Мы втаскиваем посиневшую девушку в карету. Досталось ей здорово: множественные переломы обеих ног – видно без рентгена. Ребра, возможно, тоже сломаны. Девушка в сознании и, пока мы колем ей обезболивающее, еще пытается что-то говорить. Я смотрю на нее с благоговейным ужасом: видел молодых мужиков, вопивших благим матом, имея десятую часть того, что досталось ей. А эта только изредка постанывает, до крови кусая фиолетовые губы.
Виктор Степаныч расстегивает курточку. Под ней – голое, представляющее сплошной синяк, тощее тело. Никакого намека на нижнее белье. Мы молча переглядываемся. Все понятно. Девушка на обочине. Несчастная представительница одной из древнейших профессий.
– Документы у тебя есть? – участливо спрашивает Виктор Степаныч.
– Пашпорт у мэнэ украинський… – Она пересыпает слова, как горох. – Дивчата привэзути. Ой, дядечки, тильки не надо милиции. У мэнэ ж регистрации нема… Я тильки маленько отлежусь да пийду…
– Куда ж ты пойдешь? Тебе на вытяжке полгода теперь, не меньше. Считай, в рубашке родилась – жива осталась. Родителям на Украину нужно сообщить.
Девушка отчаянно мотает головой.
– Никуды не надо сообщать… Пийду я… Усе хорошо у мэнэ… Мэнэ раньше ще злее былы, и ничого…
– Ты хоть машину, которая тебя сбила, запомнила?
– Та черна така иномарка… – Она морщится от боли. – Уся черна… Много их тут бигает… Разве усе упомнишь?
– «Ауди» это была, из последних, – кто-то быстро произносит у меня за спиной. Я оборачиваюсь. Передо мной совсем девчонка, маленькая, взъерошенная, чем-то похожая на Мишкину морскую свинку Дуню. Ежится от ветра, втянув голову в плечи, ковыряет в носу.

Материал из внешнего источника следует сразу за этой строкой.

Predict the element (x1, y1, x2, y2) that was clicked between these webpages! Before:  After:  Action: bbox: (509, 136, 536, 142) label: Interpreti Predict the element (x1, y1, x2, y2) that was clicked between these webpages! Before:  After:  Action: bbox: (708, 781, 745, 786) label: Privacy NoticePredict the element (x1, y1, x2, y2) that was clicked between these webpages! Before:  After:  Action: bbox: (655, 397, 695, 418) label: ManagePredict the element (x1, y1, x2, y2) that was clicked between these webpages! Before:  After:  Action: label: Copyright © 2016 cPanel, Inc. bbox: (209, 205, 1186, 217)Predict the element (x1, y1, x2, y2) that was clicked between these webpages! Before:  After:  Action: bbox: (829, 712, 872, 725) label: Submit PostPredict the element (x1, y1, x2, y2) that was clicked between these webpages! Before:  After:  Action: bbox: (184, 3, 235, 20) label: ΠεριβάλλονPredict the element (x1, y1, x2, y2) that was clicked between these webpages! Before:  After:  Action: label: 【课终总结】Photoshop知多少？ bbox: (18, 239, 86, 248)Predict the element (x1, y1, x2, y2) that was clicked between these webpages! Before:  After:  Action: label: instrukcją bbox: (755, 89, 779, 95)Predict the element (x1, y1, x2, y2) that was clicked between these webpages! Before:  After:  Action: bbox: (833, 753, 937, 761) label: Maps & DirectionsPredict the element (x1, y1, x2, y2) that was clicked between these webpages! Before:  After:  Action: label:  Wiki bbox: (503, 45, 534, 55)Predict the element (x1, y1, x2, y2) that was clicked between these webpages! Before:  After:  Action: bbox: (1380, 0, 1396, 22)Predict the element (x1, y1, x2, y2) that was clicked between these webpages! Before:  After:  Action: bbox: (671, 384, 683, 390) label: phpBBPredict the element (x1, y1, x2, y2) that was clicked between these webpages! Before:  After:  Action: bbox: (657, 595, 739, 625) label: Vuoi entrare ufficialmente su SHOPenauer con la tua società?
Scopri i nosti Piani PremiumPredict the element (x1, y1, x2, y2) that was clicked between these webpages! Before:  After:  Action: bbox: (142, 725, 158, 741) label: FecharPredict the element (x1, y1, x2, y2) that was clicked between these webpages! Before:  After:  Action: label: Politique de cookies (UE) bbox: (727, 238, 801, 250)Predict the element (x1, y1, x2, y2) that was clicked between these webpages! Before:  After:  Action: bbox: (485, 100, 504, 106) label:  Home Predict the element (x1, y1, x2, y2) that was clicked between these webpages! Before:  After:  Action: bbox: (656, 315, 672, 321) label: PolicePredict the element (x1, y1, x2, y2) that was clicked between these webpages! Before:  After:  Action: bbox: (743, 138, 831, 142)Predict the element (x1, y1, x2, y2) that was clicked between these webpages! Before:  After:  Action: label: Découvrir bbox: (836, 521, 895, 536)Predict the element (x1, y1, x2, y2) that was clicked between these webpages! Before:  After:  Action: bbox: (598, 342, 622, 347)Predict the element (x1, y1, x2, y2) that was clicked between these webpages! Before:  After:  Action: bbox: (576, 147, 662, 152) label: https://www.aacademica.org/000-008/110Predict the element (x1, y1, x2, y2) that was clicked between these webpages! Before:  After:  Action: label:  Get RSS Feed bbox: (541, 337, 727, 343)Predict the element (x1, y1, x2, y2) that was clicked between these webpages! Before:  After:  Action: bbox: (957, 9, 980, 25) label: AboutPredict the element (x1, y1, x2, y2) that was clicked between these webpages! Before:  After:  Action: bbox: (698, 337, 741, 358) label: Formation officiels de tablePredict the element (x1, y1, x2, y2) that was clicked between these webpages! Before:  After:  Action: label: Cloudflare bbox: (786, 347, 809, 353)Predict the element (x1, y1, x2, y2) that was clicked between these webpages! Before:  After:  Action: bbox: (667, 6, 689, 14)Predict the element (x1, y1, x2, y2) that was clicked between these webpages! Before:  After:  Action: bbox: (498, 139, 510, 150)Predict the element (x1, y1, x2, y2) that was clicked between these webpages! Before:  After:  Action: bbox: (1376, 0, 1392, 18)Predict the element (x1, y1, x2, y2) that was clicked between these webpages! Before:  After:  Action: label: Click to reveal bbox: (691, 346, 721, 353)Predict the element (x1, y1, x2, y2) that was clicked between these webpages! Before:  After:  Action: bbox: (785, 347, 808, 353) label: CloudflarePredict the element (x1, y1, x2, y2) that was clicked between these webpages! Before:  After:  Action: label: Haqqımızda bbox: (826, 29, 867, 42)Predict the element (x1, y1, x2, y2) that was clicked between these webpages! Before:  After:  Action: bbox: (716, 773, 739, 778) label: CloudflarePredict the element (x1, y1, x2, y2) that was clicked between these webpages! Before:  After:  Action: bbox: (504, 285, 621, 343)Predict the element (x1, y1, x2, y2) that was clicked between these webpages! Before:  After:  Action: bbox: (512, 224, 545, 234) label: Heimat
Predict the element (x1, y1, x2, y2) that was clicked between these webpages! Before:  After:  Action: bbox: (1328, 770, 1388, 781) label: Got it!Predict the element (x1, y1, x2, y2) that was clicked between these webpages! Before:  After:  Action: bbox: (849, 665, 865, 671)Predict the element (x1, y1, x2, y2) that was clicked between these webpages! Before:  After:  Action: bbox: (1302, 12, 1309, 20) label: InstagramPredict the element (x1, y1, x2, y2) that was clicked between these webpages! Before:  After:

– Заткнись, дура, – доносится сбоку.
– Может, – говорю, – ты и номер запомнила?
– А 969 ИК, – произносит она четко, без запинки, не вынимая пальца из носу.
Я перевожу взгляд на ее товарок.
– Ларке можно верить, – подтверждает, помедлив, одна, на вид самая старшая, в светлом полушубке. – У нее память как у Штирлица. Но показания она давать не будет. Нам неприятности не нужны.
– Он же ее чуть не убил. Таких сажать надо.
– Умный, да? – окрысилась старшая. – У нас много кого сажать надо. Да только они все почему-то виллы за бугром покупают. И в золотые унитазы срут. А нам здесь еще жить и работать. Понял? Так что отваливай.
Морская свинка, потупившись, кивает.
– Сама виновата, – подводит итог старшая. – Не хрена вылазить на дорогу. Стояла б как все, у обочины, ничё б не случилось. Все хотела, чтоб заметили, самая умная, блин…
– Что-то ты больно бледный, – участливо смотрит на меня Виктор Степаныч. – Гляди, сейчас грипп поганый ходит. Напомни, когда смену сдадим, я тебе витамины дам. Хорошие, французские. Они, правда, немного просроченные, но это ерунда. Нам из больницы четвертого управления прислали. Они там, как срок годности выйдет, все уничтожают. А наш главный договорился, чтобы вместо этого нам отдавали. Лекарства ведь, если правильно хранить, еще два года сверх срока всю свою силу сохраняют. А витамины и вовсе. Что им сделается? Сам попьешь, мальцу своему дашь. Эй, как тебя… – окликает он девушку.